# Can a 2wd ford f150 handle 12" of snow on roads?



## lawnboy11 (Aug 22, 2000)

Hey dudes,

I used to have a 4wd f250 that I could drive around in the worst snow. This year I only have a 2wd f150 and it's been fine in 3-4 inches so far with good tires and weight over the wheels. I'm wondering if I will have problems trying to drive around on unplowed streets with 12" of snow? I do have tire chains that I think I'll put on sat afternoon before the storm we're 'supposed' to get. Anyone drive a 2wd truck thru lots of snow w/o chains? It's not very hilly here at all btw. I'm excited for the snow, but worried about gettting to accounts. I won't be plowing (resis with snowblowers), I just need to get there! Any advice? Thanks!


----------



## bigjeeping (Aug 15, 2005)

I'd say with tire chains and an @ssload of ballast you could get through 12", but it could be sloppy.


----------



## lawncare18 (Nov 30, 2005)

NO chains needed.. you will be fine.. up until last week I was driving a dodge ram 2004 1500 4by 2 wich is almost like an f150 4 by 2 and I had 6 50 pound sand bags and got everywhere fine and I live in northern new york where we get a lot of lake effect. I recently got rid of that and got a gmc 4 by 4 but that was simply becuase it was a good deal and I hated the dodge, but yes I wouldnt worry about your f150
take her easy and youll do just fine... I see more people with 4 by 4 off the road during storms then on. Key word is take it slow!!!!!!


----------



## Jpocket (Nov 7, 2005)

You'll be fine if your not plowing the snow. Just don't drive it like a 4X4 stay in the middle of the raod and make sure you've got enough weight in there to make it squat alittle.


----------



## Sweetpete (Jul 11, 2005)

I agree with the post...also, here's another idea. Not only try to keep a BOAT load of weight in the back, but if your truck is auto, try driving in the low gears.

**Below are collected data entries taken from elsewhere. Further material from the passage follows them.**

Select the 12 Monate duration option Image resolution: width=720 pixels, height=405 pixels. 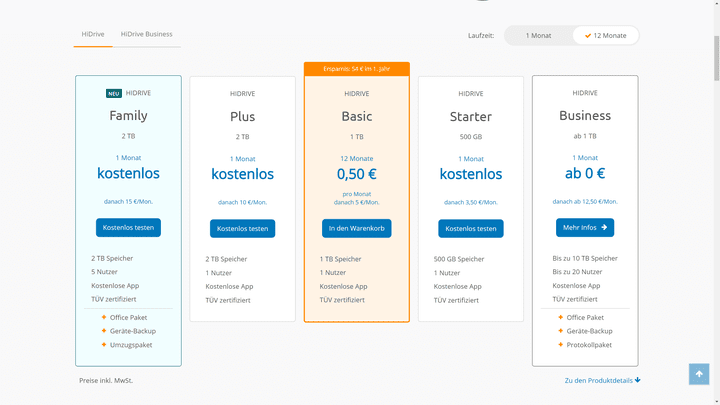pyautogui.click(x=606, y=35)
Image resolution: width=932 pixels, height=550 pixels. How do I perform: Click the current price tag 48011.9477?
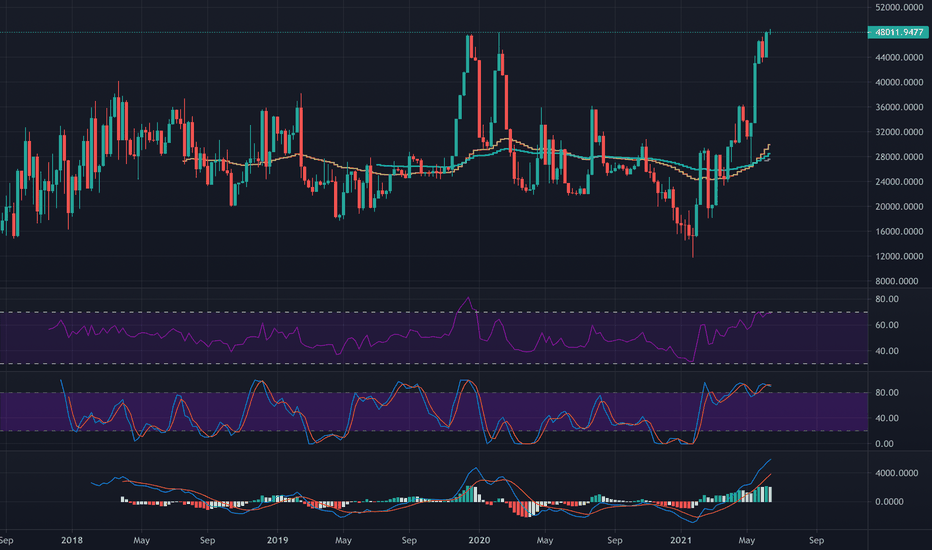[x=898, y=32]
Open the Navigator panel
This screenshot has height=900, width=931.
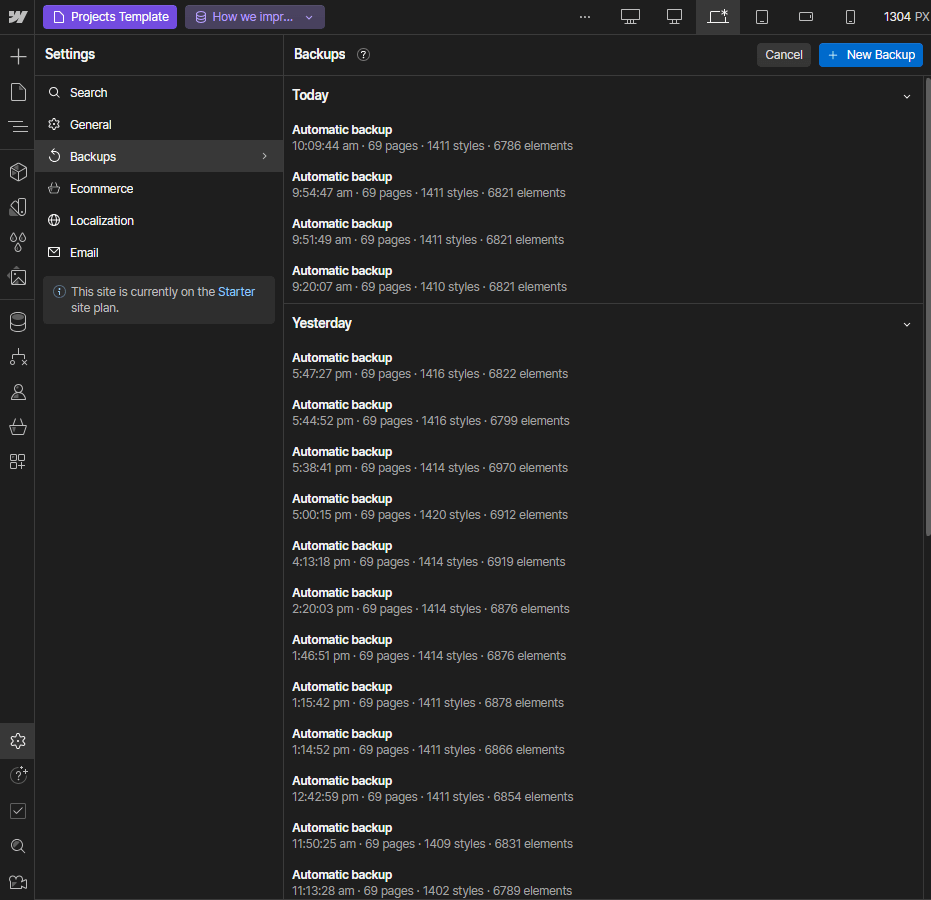[17, 126]
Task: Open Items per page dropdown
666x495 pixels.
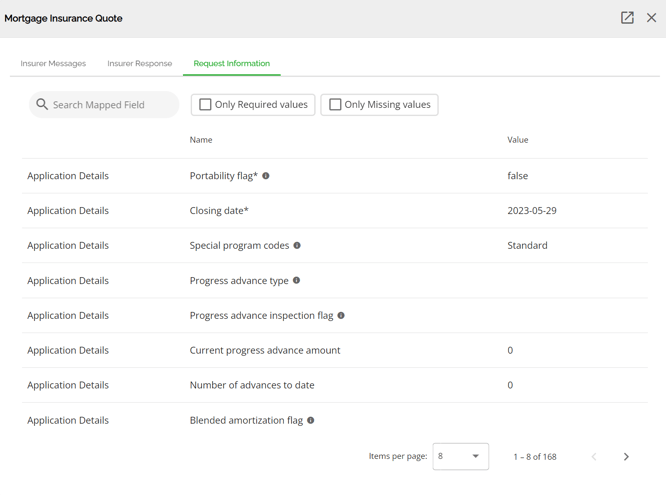Action: click(460, 456)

Take it slow and like was said, stay in the middle of the road. Since you'll have shovels and snowblower, you can always get yourself unstuck, if necessary.

You'll be fine. Take it slow. If conditions get so bad, you're not sure, then put the chains on. Otherwise, you should be fine. Have fun...I wish you the best!!
payup

Also, if you'll be parking on the street while you clear the driveways, (like I do) make a trip to Autozone and buy a hood mounted Flasher that plugs into your power port for $20. It's just one more thing that helps keep everyone safe and covers a little more liablity issues. Also, I usually keep my hazard flashers on while I'm clearing the drive. Just a thought.


----------



## lawnboy11 (Aug 22, 2000)

Ahhh, bueno boys!

Thanks for the replies so far. I do have a hiney load of ballast in the form of sand bags, salt, 2 full tanks of gas and some cinder blocks for good luck! I hope I'll be fine, I think I should be. 

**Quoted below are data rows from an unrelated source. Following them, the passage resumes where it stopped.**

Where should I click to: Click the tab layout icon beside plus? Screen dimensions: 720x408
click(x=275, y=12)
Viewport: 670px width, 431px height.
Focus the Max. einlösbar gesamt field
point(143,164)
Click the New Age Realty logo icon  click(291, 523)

I remember the snow belt! I went to school in Geneseo (near Rochester/ Buffalo). That's what it might be like here on LI this weekend! Excellent!

Oh yeah, as far as the amber light-good idea- I do use cones and hazard lights now, but may pick up a flasher for the reasons mentioned.


----------



## Yaz (Apr 13, 2005)

Lots of good advise above...

You be careful and take it easy. Not sure how long you have been driving but like any rear wheel drive car keep you eyes on the road. The rear wheels want to pass the front! It is going to be windy so you may not notice your drifting towards the side of the road till it's to late. So be awake and aware of all thats around you! 

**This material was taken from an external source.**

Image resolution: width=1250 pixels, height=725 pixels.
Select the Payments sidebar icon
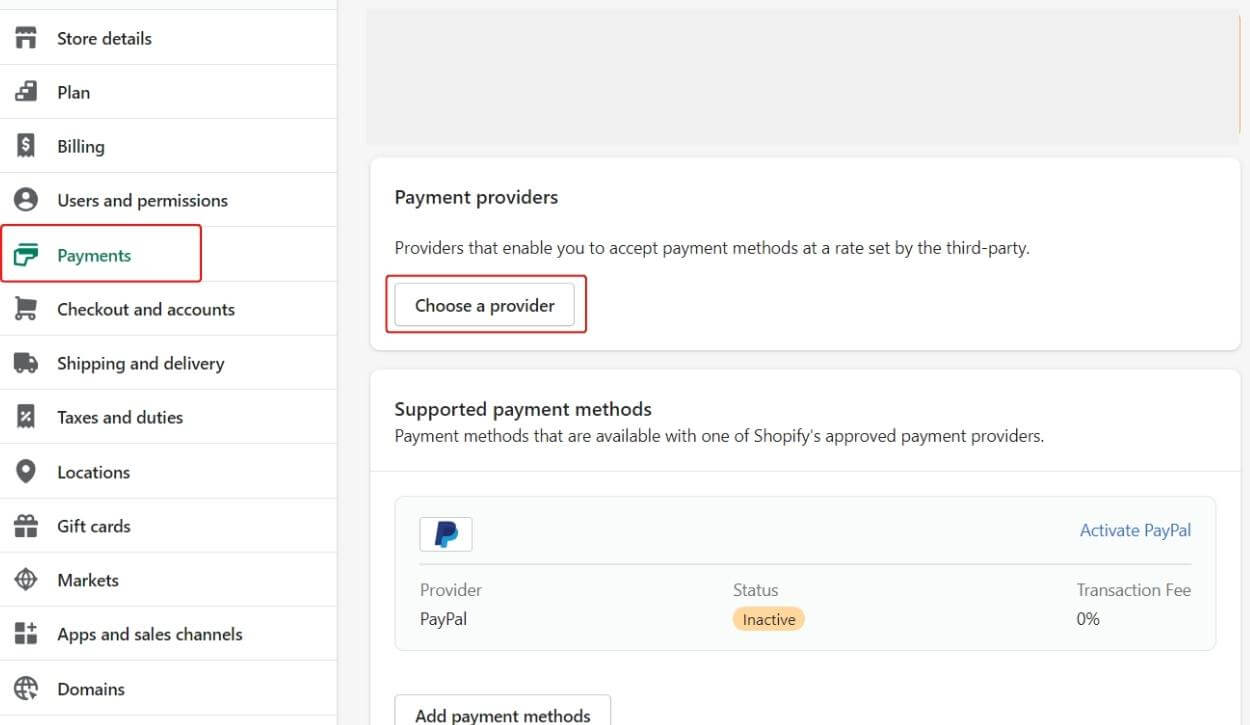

PS.. I hope you make so much cash you get the two front wheels powered and a shiny blade!


----------



## Idealtim (Jan 15, 2006)

I think it will do fine, and if your not sure, just add some ballast.It cracks me up to listen to some people say that they can go as fast as they want because they have 4wd.In my mind it only assists in control.But seriously, you should do fine.


----------



## go plow (Dec 14, 2004)

ive always had 4x4's but my brother inlaw had a chevy s-10 2 wheel drive. we put studded snow tires on it one year for him, that thing was great in the snow!!! just take your time ,be safe.......... i plow with a 4x4 one ton, i still get white nuckles lol i see people in suv's think they can drive like it was summer..........but yet my one ton with 2yds of sand and mud tires is all over the road!!!! pls be careful .......... wish you well


----------



## lawnboy11 (Aug 22, 2000)

Thanks for removing the silly replies by all of us! I came back to edit, and it was already done. Thanks!


----------



## lawnboy11 (Aug 22, 2000)

Hi all, update on this thread......

I was able to drive thru 12" of snow pulling an open trailer with no problem! A few times I _almost_ got stuck, but not really, just some foward/reverse action. A 4wd is slightly better, but if it handled the blizzard of '06 then I'm not worried about a thing. I had maybe close to 1000 lbs of sandbags, cinder blocks, and salt in the bed and over rear wheels. I have chains and emergency type chains that are now $100 insurance against getting stuck. If I never bought them I _would_ have needed them.

Thanks for your replies!


----------